Balochistan unrest: JWP chief not expecting much from UN team

Balochistan National Party urges UN panel to act and stop rights abuse in the province.


Mohammad Zafar September 17, 2012

QUETTA:


The Jamhoori Watan Party (JWP) on Sunday took a swipe at the United Nations as a self-seeking organisation from whom not much could be expected on the issue of alleged rights abuses in Balochistan, its president Talal Bugti said.


Though the UN Working Group on Enforced and Involuntary Disappearances has been apprised of the human rights crisis in Balochistan, Talal warned against placing any faith in the international body as it often deploys peacekeepers in those areas where its interest lies.

The delegation of the UN Working Group on Enforced and Involuntary Disappearances, headed by UN Special Rapporteur on Enforced Disappearances Olivier de Frouville, discussed the issue of missing persons with representatives of various nationalist parties and groups for the second consecutive day on Sunday.

Separate delegations of the Balochistan National Party (BNP), Jamhoori Watan Party (JWP), Pakhtunkhwa Milli Awami Party, Hazara Qaumi Jirga and Shia Conference called upon the UN working group at a local hotel in Quetta and presented some reports to the UN body.

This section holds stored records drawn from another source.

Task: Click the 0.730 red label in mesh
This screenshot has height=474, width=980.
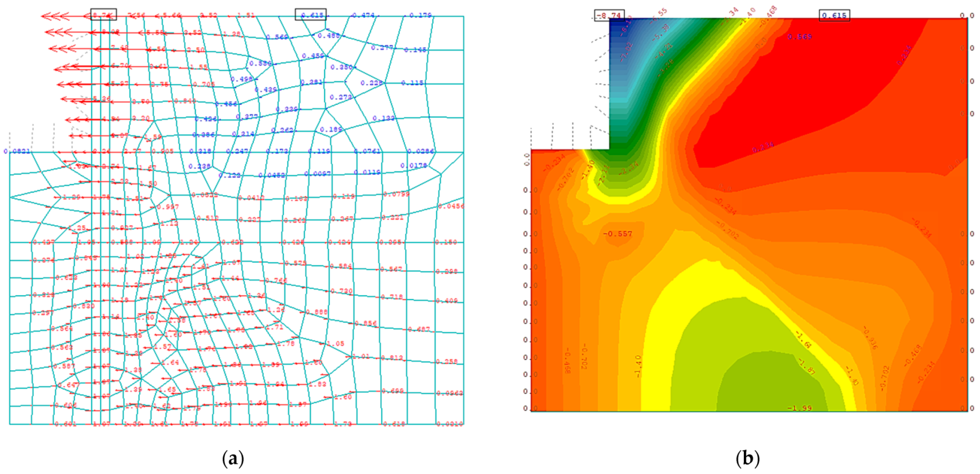Action: pos(342,291)
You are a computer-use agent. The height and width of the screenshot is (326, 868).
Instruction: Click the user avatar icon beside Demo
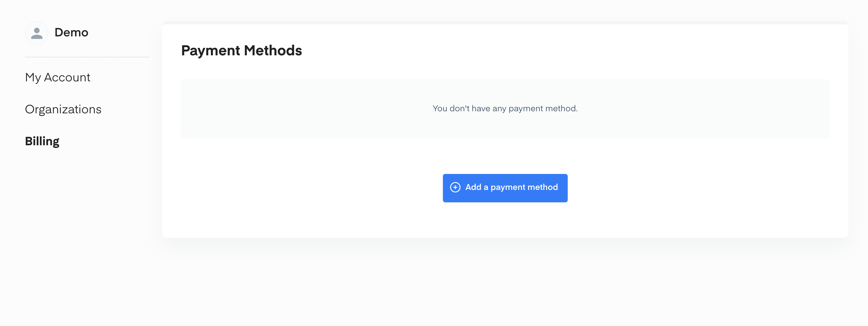pos(37,33)

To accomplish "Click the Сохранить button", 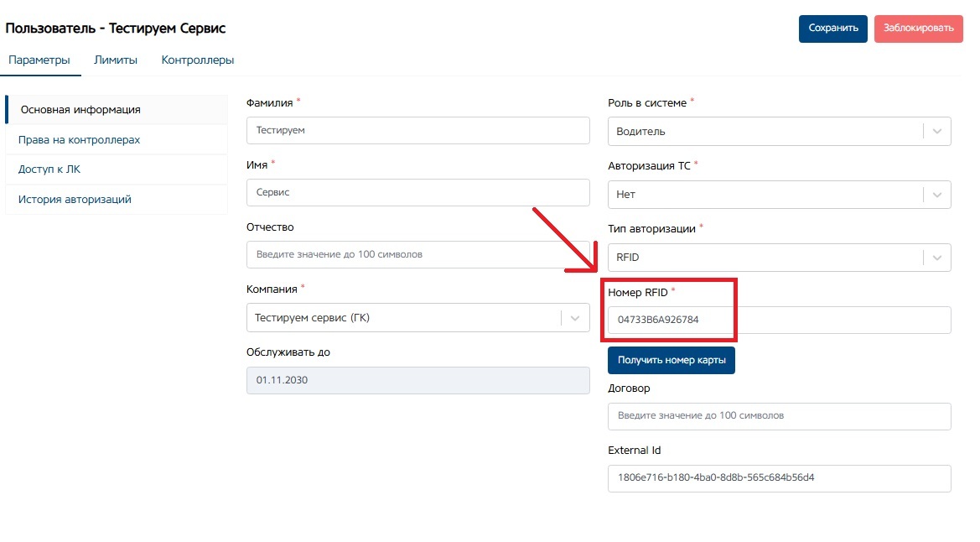I will 832,29.
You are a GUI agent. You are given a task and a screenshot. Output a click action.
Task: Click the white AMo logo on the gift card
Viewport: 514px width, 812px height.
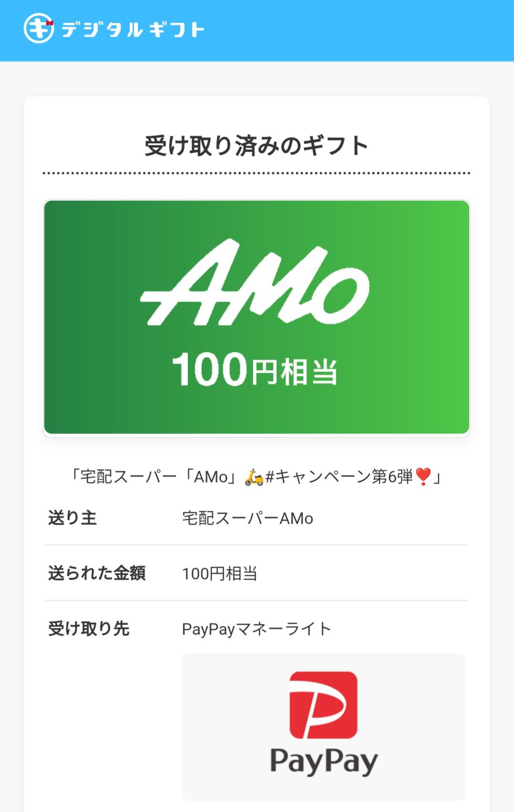(x=255, y=283)
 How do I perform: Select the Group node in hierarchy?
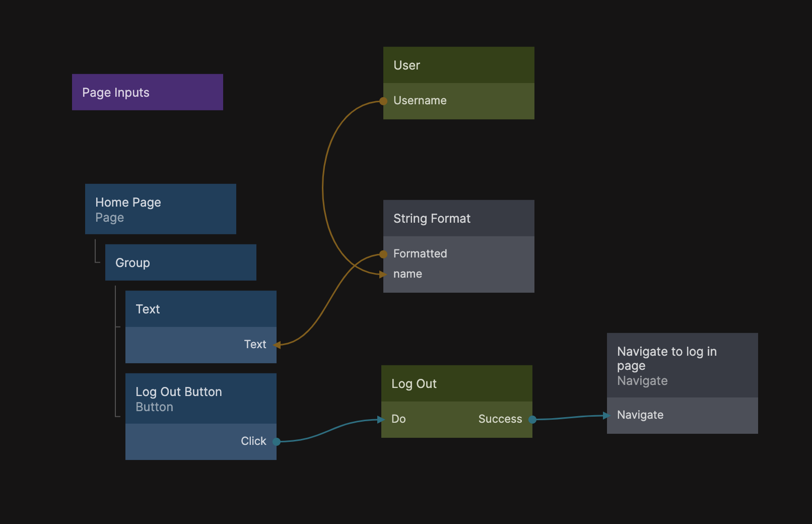tap(180, 263)
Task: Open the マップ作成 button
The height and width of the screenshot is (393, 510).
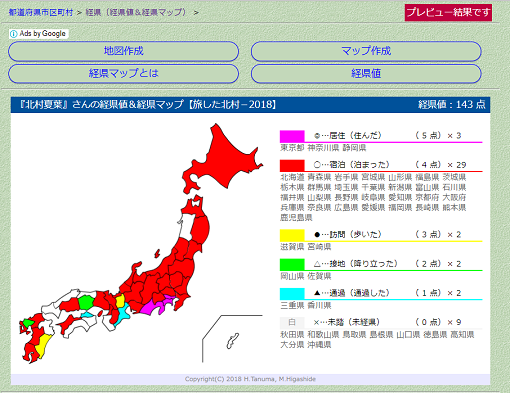Action: point(366,51)
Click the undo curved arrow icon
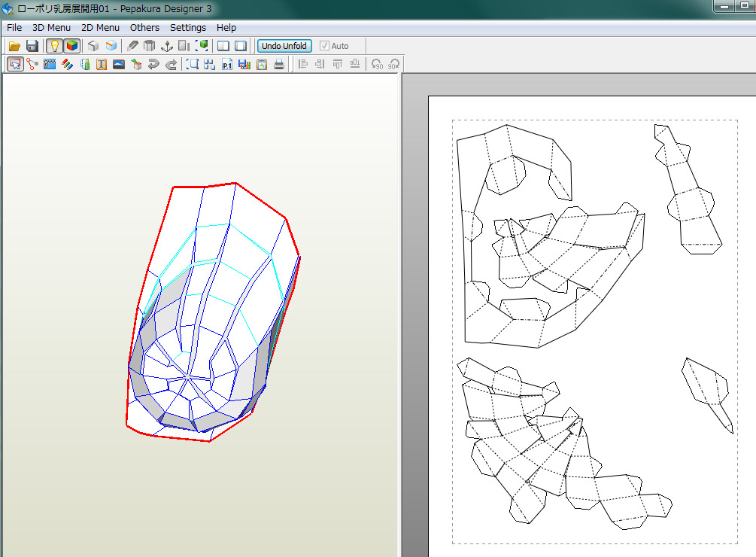 tap(153, 65)
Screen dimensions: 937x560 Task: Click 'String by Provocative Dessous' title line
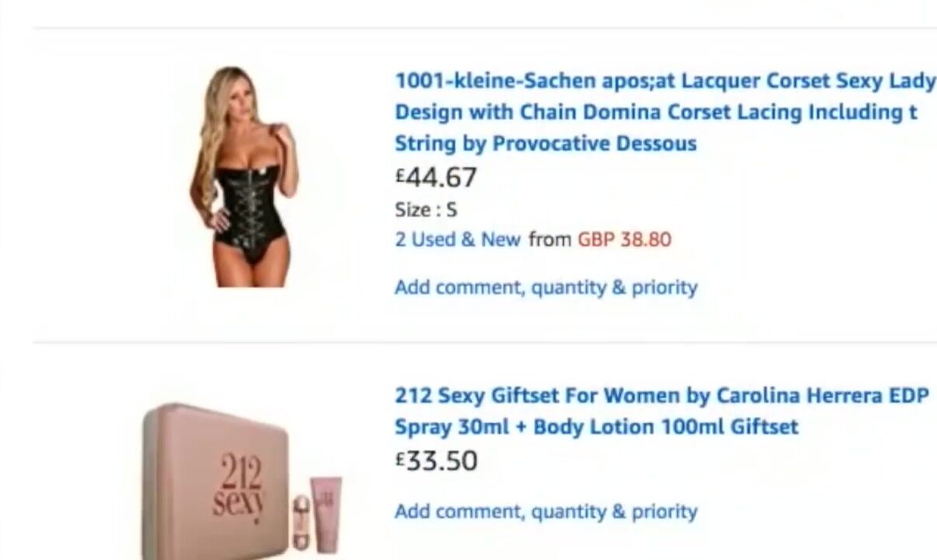pos(546,144)
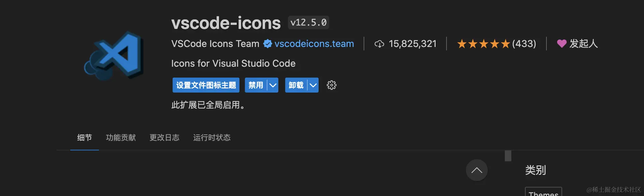Screen dimensions: 644x196
Task: Switch to the 功能贡献 tab
Action: point(121,137)
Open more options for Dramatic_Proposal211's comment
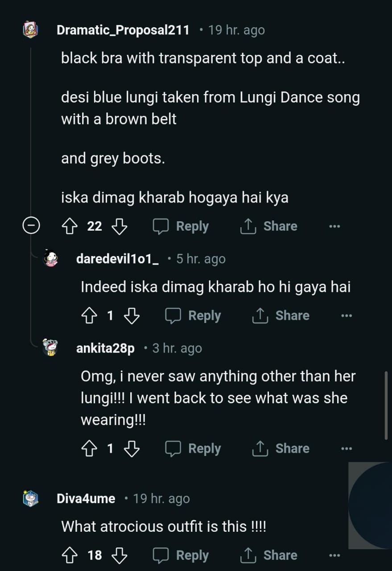Screen dimensions: 392x571 tap(334, 227)
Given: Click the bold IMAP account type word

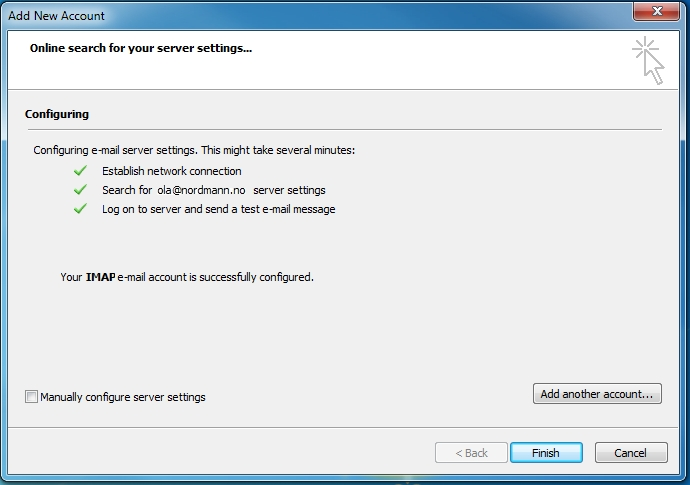Looking at the screenshot, I should [100, 277].
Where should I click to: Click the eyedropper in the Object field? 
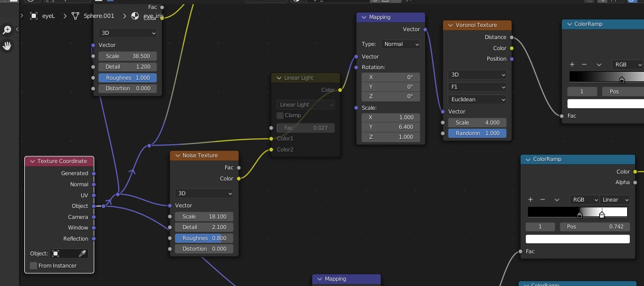click(82, 254)
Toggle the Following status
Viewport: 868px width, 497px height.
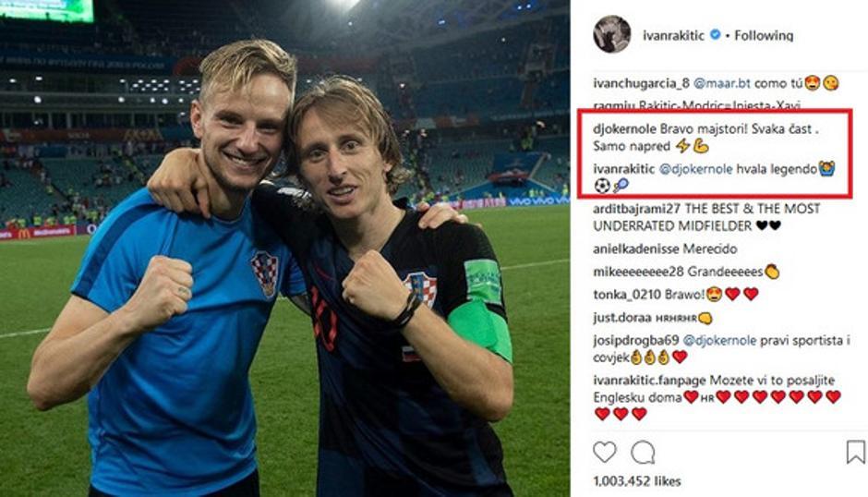coord(764,35)
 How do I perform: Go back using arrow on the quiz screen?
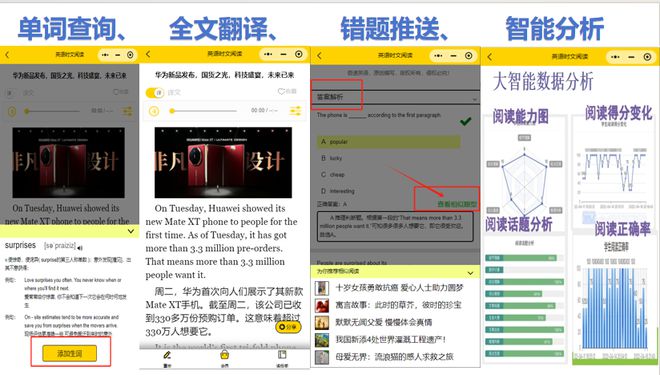[319, 56]
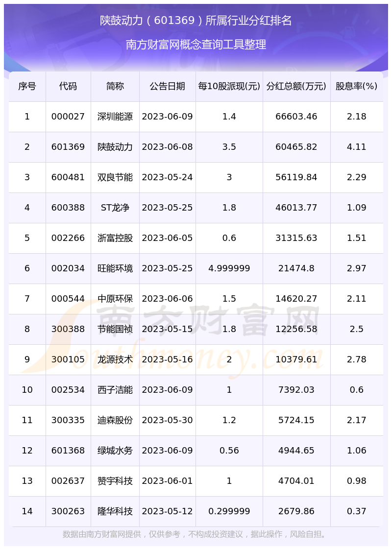
Task: Click the 序号 column header
Action: tap(27, 87)
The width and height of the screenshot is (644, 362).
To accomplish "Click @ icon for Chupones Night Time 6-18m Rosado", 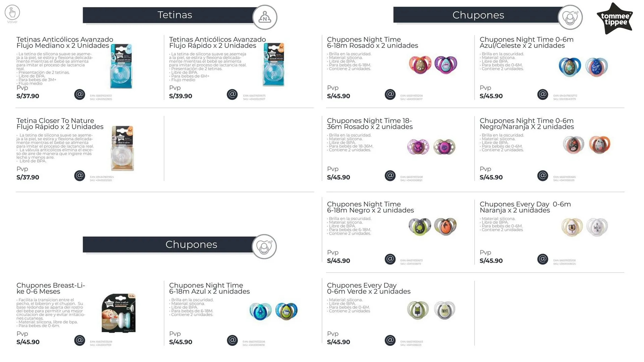I will (390, 95).
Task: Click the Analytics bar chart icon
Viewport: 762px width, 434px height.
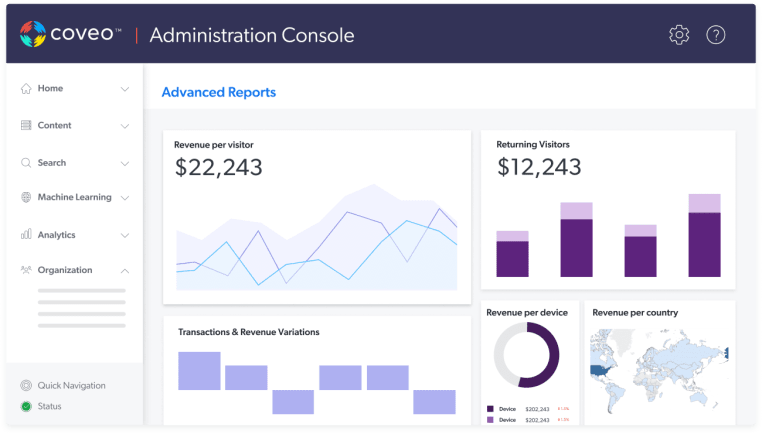Action: 26,235
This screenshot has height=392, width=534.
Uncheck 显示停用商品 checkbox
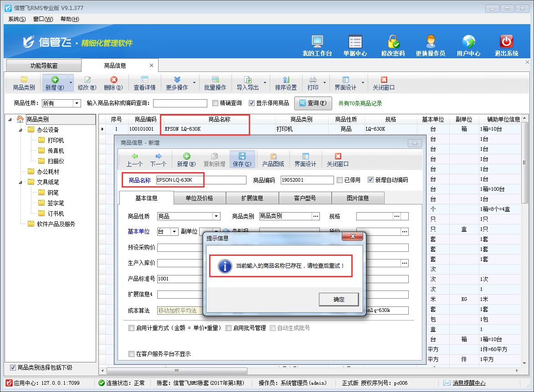tap(252, 103)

“More than 13,000 people are missing in Balochistan. Because the JWP has no access to remote areas, our delegation has presented a list of only 650 missing persons with full details,” said Talal, the son of the slain Baloch tribal chieftain Nawab Akbar Bugti.

UN told to play its part

Unlike the JWP, the Balochistan National Party appears more upbeat on the UN officials’ visit. “We urge the UN and other international human rights organisations to play their due role in ending the violation of human rights in Balochistan, otherwise a worse human tragedy could take place,” said the party’s information secretary Agha Hassan Baloch.

A series of atrocities is under way in Balochistan through a well-knit plan and activists are being eliminated so that nobody could raise a voice against the looting and plundering of resources in the province, he added.

The BNP presented the UN body with a list of 62 leaders who were victims of target killing, including BNP Secretary General Habib Jalib Baloch.

“The number of missing persons in Balochistan is above 14,000. However, BNP could only prepare a list of 1,000 missing persons, including the 480 decomposed bodies recovered from desolate areas in the province, to dispatch to the UN and other international organisations of human rights,” said Baloch.

Baloch pointed out that the gross violation of human rights in the province had begun during the regime of Gen (retd) Pervez Musharraf.

A delegation of the Hazara Qaumi Jirga informed the UN working group about the sectarian targeted killings of the Hazara community, saying that the government was not playing its role to prevent such incidents. The jirga urged the UN to exert pressure on the government to ensure the security of people belonging to the Hazara community.

The UN delegation, however, avoided interacting with the media on Sunday.

Published in The Express Tribune, September 17th, 2012.